Problem to work on:
Where a line of the records holds the string "this", copy that line.
⟨
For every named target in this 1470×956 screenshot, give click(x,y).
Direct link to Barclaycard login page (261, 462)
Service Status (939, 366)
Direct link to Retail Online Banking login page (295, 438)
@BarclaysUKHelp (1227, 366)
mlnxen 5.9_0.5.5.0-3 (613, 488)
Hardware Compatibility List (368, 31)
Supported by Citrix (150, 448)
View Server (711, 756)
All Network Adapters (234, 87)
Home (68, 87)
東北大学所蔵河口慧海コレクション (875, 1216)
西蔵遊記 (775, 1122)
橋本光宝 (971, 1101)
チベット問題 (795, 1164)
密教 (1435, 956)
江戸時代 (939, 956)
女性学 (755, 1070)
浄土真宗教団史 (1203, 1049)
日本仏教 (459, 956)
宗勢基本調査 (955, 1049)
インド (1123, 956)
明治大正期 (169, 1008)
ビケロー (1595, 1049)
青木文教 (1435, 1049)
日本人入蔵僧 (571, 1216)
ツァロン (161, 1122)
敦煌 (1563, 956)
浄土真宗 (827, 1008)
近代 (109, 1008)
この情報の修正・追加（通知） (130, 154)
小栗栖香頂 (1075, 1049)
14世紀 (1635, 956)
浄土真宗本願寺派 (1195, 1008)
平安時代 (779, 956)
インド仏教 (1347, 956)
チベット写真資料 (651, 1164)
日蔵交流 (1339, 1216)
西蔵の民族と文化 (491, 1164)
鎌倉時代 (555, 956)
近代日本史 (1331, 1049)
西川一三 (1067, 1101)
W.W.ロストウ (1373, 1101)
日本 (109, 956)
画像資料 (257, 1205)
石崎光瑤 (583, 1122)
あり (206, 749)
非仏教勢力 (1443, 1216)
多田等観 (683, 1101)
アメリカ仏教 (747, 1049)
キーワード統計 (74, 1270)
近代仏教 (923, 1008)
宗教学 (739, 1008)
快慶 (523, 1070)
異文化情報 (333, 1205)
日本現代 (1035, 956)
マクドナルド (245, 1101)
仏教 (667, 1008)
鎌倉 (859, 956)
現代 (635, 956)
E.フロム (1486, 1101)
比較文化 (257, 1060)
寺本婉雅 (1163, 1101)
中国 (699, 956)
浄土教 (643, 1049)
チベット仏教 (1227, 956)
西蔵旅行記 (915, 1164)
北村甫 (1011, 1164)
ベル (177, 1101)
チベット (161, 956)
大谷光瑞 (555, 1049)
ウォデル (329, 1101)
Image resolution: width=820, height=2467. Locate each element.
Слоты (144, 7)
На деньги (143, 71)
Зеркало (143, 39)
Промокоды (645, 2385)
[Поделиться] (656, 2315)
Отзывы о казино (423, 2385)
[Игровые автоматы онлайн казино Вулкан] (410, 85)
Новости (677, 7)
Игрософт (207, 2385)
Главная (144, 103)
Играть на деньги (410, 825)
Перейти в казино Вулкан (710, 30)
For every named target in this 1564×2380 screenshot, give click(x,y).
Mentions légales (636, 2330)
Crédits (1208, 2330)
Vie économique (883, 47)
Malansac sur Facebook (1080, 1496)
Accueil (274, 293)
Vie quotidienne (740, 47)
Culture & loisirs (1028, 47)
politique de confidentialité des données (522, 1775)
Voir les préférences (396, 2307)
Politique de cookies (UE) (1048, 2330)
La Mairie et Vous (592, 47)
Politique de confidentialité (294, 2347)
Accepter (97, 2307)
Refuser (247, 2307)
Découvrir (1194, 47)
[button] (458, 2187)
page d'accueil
⟩
Written response:
For every named target in this 1470×956 screenshot, give click(x,y).
For every named target in this 1564×2380 screenshot, give click(x,y).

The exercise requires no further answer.